## TAREFAS A REALIZAR
(a) No relato sobre a conspiração dos militares, quem foi o primeiro a falar do golpe?
(b) Prolongue o relato sobre a conspiração dos militares a partir da última frase apresentada.

## TEXTO DO EXERCÍCIO
100 anos da Revolução Russa PD_ESPECIAL | Page 97

A conspiração dos militares
O primeiro cara a me falar do golpe foi o jornalista brasileiro José Arbex, então correspondente da Folha de S. Paulo, em Moscou. Eu o havia convidado para almoçar no novo hotel do partido, que o povo chamava de Spaciba Bolshoi, considerado então o mais luxuoso de Moscou e destinado aos dirigentes do PCUS e não aos empresários e turistas que chegam à capital soviética. Era um hotel cinco estrelas como outro qualquer, mas comparado ao Hotel Moscou, da época de Stálin, ou ao velho Spaciba, nos fundos do Teatro Bolshoi, o hotel do partido desde a década de 1920, aquilo era um escândalo. Tanto que o secretário-geral Yuri Andropov, que foi o grande padrinho de Gorbachëv, recusou-se a inaugurá-lo.
Arbex entrou no hotel observando tudo, pois nunca antes havia posto os pés por lá. Mas conhecia a fama do lugar e fez uma gozação ao ver o buffet farto do hotel, enquanto tudo faltava para o povo lá fora.“ Quanta mordomia, camarada Azedo!”. Foi uma longa e divertida conversa. Não acreditei no que ele me falou sobre os militares:“ Azedo, você prestou atenção no pronunciamento do ministro da Defesa, no Dia da Vitória?”. O desfile do Exército Vermelho, no dia 9 de maio, é o ponto alto das comemorações da Grande Guerra Patriótica, como os russos chamam ainda hoje a II Guerra Mundial. Eu prestara atenção, fora um discurso duro contra a oposição, o imperialismo e em defesa do socialismo, mas dentro da velha retórica soviética. Não interpretei aquilo como a senha para um golpe de Estado.

## DADOS REGISTRADOS

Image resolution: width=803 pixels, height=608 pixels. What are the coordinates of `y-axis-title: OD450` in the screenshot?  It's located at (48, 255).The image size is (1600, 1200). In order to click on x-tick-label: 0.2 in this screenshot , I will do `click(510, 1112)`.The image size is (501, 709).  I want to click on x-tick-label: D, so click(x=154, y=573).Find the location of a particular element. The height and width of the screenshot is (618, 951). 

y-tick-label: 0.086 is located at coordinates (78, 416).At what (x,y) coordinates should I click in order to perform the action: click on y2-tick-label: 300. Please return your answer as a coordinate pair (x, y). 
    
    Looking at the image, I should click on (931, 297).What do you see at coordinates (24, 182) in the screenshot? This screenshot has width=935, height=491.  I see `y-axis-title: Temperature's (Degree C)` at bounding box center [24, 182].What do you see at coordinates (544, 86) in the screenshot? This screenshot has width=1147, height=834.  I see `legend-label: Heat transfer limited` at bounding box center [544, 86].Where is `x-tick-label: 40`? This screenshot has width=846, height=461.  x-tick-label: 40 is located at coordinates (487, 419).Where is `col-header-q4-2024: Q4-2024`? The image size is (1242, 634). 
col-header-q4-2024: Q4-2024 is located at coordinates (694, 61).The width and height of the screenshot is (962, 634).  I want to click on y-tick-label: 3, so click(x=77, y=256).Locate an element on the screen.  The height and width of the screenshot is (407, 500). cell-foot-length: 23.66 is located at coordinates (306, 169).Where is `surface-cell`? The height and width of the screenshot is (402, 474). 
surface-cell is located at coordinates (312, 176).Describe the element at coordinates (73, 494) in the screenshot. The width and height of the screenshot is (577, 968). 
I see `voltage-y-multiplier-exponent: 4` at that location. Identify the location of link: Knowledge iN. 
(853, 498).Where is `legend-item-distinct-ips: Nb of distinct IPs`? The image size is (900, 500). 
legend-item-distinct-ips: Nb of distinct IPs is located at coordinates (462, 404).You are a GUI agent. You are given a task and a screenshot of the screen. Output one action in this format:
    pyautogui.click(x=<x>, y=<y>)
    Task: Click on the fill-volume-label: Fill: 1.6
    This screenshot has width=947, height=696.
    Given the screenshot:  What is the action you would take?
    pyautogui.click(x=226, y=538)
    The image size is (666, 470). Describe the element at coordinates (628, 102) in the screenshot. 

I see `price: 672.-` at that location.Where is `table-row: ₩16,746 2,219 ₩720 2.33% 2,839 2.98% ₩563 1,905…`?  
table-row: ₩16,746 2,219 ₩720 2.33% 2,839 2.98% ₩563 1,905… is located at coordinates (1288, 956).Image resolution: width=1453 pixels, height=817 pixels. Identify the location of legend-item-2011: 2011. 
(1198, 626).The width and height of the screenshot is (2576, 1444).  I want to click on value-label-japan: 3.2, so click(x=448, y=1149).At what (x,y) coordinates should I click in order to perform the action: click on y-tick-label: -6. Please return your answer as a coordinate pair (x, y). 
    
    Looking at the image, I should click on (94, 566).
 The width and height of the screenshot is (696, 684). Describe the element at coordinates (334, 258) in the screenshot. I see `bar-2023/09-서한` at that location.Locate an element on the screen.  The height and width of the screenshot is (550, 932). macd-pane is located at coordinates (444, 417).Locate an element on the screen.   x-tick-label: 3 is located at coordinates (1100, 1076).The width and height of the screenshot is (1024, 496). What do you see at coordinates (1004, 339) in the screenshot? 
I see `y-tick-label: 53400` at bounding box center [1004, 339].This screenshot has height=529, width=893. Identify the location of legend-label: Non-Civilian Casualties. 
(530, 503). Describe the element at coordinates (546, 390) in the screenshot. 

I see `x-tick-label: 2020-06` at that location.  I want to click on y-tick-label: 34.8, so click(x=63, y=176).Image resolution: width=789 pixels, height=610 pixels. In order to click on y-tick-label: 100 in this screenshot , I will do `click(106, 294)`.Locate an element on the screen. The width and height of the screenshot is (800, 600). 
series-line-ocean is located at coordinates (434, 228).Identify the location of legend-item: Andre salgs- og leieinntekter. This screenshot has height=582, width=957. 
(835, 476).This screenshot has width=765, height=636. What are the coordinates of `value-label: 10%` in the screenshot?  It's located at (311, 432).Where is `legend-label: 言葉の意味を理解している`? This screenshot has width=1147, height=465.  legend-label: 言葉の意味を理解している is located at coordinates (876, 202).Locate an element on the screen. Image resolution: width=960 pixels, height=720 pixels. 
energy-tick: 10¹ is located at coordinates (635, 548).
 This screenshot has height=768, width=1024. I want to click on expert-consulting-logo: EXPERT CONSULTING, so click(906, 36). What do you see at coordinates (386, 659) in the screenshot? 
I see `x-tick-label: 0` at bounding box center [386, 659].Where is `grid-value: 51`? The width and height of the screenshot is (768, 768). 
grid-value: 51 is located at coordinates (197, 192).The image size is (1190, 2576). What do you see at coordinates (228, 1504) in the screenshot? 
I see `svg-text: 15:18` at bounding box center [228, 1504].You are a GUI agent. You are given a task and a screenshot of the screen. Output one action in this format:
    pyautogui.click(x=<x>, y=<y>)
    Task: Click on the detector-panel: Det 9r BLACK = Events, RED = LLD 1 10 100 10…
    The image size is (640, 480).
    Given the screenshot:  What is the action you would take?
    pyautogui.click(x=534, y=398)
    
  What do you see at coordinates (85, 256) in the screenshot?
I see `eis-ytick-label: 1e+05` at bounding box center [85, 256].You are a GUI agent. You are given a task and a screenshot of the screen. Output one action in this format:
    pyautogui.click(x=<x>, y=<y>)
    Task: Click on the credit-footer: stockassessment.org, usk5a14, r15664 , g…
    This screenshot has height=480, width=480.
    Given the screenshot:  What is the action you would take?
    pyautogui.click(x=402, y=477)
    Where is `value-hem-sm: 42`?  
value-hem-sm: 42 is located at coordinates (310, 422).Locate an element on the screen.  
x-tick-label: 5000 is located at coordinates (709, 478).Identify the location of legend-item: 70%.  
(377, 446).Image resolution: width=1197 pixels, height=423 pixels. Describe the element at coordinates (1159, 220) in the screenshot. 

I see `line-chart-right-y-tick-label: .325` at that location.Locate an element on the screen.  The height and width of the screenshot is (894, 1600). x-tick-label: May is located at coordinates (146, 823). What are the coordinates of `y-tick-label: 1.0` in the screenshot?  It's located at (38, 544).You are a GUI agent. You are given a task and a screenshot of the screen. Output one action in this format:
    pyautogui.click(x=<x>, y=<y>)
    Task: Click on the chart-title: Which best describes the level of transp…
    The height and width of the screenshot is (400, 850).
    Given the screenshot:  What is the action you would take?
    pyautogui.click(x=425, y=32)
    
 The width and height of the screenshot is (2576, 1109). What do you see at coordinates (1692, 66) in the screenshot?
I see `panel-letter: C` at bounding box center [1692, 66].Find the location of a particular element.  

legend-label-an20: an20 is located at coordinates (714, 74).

## RESPOSTAS DAS TAREFAS
(a) O jornalista brasileiro José Arbex, então correspondente da Folha de S. Paulo em Moscou.

(b)
“ Você está com teorias conspiratórias, esses generais são heróis de guerra e velhos bolcheviques, vão fazer o que o partido decidir”, disse-lhe. Arbex riu e rebateu:“ Este é o problema, o partido está contra o Gorbachëv ". É óbvio que eu não acreditei no que ele estava falando. Tudo indicava que o golpe realmente estava em marcha, mas eu me recusava a encarar a realidade.
Mais tarde, já no Brasil, durante um encontro de partidos de esquerda com Fidel Castro em São Paulo, da qual participei ao lado do então secretário-geral do PCB, Salomão Malina, o líder cubano disse com todas as letras que estava contra Gorbachëv e que tinha informações de que era crescente a resistência do partido, inclusive dos militares, à perestroika – que ele também considerava uma traição ao socialismo. O dirigente cubano sabia do que estava falando.